Comment sont vécues les obligations du décret tertiaire depuis 2022, pourquoi l’administration ( DHUP et Ademe) doit-elle plus accompagner les professionnels et quels sont les leviers pour redonner du crédit au DEET , c’est la trame du rapport de la mission du Comité d’engagement pour la performance des bâtiments tertiaires, réalisé avec la FEI , l’Ifpeb , l’OID et l’ADI, présenté le 12/06/2026 à Paris.

« Nous voyons un essoufflement du DEET, visible dans les déclarations sur Operat , qui justifie notre travail d’inventaire. Le rapport doit donner des fruits et remobiliser », déclare Philippe Pelletier , président du Plan Bâtiment Durable, aux côtés de Jean-Éric Fournier ( FEI ) et Magali Saint-Donat (ADI).
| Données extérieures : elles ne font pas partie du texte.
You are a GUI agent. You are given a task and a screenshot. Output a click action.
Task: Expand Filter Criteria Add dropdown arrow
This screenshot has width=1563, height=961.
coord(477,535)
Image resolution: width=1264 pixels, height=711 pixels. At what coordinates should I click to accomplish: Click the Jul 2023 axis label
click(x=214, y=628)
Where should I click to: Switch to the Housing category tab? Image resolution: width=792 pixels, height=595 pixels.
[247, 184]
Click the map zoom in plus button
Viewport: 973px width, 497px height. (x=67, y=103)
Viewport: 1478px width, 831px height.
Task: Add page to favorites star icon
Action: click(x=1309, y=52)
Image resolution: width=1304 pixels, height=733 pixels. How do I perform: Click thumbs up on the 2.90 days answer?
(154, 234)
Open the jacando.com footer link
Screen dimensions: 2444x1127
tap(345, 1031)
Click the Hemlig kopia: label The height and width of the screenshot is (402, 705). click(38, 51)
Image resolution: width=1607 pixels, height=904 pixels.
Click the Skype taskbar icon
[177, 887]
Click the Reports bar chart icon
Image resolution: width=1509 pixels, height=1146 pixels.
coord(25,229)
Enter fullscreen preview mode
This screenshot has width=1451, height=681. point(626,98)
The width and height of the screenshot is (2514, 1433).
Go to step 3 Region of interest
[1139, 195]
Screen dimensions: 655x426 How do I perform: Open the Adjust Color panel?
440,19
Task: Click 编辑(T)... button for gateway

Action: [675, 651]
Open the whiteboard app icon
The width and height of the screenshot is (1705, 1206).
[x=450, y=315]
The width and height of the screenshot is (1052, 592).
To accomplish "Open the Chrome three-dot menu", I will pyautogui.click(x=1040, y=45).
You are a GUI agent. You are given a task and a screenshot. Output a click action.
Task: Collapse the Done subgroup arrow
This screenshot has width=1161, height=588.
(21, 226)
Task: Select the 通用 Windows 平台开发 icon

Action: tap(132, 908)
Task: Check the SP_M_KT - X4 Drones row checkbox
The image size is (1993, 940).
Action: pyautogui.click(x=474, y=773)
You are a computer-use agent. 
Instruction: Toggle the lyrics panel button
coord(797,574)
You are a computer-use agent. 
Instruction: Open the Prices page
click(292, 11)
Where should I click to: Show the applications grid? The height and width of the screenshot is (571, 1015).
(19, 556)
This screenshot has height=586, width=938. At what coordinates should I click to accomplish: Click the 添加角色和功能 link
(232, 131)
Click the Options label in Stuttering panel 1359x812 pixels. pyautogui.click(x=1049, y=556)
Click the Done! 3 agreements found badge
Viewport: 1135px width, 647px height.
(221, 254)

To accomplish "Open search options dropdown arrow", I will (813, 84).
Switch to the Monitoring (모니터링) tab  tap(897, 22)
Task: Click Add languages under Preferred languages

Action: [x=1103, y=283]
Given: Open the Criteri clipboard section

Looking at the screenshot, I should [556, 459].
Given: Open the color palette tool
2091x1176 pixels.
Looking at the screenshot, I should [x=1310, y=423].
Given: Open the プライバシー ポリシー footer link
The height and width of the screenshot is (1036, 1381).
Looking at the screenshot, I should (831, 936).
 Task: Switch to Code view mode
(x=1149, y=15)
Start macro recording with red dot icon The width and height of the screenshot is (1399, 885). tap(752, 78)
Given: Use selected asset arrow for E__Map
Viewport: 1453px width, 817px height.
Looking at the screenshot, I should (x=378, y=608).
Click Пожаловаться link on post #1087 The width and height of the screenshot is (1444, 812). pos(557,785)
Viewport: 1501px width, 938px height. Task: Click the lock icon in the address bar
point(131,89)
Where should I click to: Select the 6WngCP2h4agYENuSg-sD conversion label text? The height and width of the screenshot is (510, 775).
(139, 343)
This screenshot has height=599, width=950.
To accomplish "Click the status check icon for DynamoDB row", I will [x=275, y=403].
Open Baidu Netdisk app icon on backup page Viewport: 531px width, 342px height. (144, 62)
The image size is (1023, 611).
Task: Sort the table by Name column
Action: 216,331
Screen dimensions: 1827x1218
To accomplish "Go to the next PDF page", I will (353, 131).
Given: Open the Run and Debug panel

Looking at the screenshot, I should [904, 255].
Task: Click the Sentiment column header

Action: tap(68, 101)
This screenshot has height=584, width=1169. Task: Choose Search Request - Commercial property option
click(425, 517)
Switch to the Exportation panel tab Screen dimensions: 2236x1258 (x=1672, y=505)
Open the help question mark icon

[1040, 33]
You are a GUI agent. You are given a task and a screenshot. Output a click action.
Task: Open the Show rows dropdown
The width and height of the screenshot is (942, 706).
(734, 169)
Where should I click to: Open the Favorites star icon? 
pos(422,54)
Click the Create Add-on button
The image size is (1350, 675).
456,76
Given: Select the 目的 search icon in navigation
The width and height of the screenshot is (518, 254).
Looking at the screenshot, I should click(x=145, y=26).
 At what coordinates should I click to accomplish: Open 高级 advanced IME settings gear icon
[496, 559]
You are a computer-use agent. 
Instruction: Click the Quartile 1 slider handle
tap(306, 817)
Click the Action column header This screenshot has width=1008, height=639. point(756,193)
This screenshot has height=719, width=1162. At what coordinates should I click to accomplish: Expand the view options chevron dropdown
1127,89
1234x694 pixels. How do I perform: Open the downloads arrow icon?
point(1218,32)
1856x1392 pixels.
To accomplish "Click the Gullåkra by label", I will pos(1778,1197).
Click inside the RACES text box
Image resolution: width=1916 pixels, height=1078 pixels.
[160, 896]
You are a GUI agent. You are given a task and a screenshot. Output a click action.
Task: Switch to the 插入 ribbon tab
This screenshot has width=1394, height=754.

Le DEET vise tout le parc tertiaire. « Mais il est calibré avec une vision trop centrée sur des immeubles de bureaux de grandes tailles », selon le rapport. Le tertiaire privé diffus est peu mobilisé. Parmi les assujettis (propriétaires et locataires), le rapport souligne une érosion du nombre des répondants : 214 000 déclarations en 2021 (630 millions de m 2 de surfaces associées), 184 000 en 2022 (546 millions) puis 162 000 en 2023 (485 millions). « Operat est au coeur des difficultés. La collecte des données est lourde, avec trop de sous-catégories, au détriment de l’analyse. Les valeurs par défaut sont discriminantes. Nous préconisons de faire d’Operat un outil de suivi du parc tertiaire et une source de benchmark fiable », déclare Jean-Éric Fournier.